Please feel free to respond with questions, additions, and alternative points of view.


Enclosure - A variety of enclosures can be used for the M. Betsileo. They can range from the most simple to a vary elaborate setups. The key parts will remain the same regardless of the type of setup. Temp/Humidity requirements and Hide spots. 

Temp - M. Betsileo can tolerate a pretty wide range of temperatures. I have read anywhere from 65F - 75F. It is important to keep the temp some what stable and avoid any drastic spikes or dips in the temp. M. Betsileo are carry adaptable when it comes temp variations, but do better in the range provided.

Humidity - M. Betsileo do not require high humidity like Dart frogs do. The humidity in their natural environment stays relatively low except during the wet season. Maintaing humidity around 70 - 80% should be perfect for them and spiking it up to 90 - 100% when simulating the wet season. 

Food - Everything I have read says crickets and Fruit flies are a good staple. They do good with just those but providing a variety will help them. Seeding the tank with Isopods and Springtails will allow them to snack on the tank janitors in between feedings. 

Lighting - They do not require UVA or UVB lighting. The lighting will simply be to simulate sun light, unless the tank has live plants and then a full spectrum bulb should be used.

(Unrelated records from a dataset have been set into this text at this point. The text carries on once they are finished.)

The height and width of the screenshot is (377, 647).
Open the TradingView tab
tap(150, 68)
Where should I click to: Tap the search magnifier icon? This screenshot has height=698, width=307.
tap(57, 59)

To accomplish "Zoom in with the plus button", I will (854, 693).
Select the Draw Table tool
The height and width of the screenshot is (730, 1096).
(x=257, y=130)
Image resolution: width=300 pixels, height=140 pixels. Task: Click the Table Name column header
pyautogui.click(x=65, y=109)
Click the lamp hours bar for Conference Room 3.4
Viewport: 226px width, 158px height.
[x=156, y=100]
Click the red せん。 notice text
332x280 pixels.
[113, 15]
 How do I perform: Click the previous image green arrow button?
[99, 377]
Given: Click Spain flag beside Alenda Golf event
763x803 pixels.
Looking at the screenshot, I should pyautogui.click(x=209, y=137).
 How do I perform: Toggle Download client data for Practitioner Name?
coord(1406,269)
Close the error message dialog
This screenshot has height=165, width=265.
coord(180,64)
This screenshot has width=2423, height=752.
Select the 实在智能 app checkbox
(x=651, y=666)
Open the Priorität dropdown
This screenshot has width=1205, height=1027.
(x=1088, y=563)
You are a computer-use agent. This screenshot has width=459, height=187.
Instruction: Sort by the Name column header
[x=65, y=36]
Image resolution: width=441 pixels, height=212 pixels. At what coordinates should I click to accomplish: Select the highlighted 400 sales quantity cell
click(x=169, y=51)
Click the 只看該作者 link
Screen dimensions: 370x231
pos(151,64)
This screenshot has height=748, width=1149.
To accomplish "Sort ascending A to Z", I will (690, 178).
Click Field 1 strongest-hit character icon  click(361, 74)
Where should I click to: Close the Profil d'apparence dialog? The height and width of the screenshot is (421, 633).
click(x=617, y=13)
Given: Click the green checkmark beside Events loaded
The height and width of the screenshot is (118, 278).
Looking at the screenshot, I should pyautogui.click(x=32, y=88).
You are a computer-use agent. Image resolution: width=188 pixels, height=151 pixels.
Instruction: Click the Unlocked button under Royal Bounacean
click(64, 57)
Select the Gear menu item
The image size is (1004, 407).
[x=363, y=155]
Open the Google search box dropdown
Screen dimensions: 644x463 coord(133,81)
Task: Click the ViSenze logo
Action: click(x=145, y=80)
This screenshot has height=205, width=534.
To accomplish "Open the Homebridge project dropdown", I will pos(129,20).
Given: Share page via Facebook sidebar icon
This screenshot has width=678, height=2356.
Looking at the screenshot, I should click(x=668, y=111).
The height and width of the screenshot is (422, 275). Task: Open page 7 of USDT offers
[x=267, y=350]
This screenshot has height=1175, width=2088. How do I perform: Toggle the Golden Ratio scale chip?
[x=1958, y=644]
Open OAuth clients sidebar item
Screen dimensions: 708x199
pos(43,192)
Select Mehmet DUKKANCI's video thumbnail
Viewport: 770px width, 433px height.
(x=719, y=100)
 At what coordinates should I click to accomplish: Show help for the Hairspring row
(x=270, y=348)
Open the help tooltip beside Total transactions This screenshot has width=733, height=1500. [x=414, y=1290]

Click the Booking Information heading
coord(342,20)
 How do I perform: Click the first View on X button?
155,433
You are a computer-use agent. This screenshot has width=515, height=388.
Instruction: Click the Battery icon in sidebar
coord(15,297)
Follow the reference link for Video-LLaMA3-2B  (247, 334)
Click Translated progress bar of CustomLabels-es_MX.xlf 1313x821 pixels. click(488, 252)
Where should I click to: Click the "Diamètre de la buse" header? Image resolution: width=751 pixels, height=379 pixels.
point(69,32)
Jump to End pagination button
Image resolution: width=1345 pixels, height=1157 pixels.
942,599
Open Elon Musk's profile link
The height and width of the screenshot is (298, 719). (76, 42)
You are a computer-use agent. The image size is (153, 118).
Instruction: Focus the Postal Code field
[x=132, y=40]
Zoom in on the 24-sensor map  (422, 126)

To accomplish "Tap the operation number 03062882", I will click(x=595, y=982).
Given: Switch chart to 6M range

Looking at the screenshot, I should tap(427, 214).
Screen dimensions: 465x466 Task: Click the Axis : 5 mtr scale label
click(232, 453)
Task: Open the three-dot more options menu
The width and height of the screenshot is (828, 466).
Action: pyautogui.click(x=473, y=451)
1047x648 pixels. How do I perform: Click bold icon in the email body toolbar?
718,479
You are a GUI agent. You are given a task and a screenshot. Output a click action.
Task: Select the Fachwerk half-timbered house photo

The standard 12/12 day/night cycle can be used. When simulating seasons you can decrease the day cycle during the dry season, but Madagascar does not see a big swing in daylight time during the season changes light other parts of the world do. 

-------------------------------

I read on one site that it is better to feed M. Betsileo several small meals a day and not one big meal. That site recommended feeding them in the morning, mid day, and just before lights out. Does anyone have any input on this? I did one feeding for mine yesterday being their first day in the tank, but I over fed them a bit because only 3 of the 5 came out to feed the others watched from the safety of the hides they were in. 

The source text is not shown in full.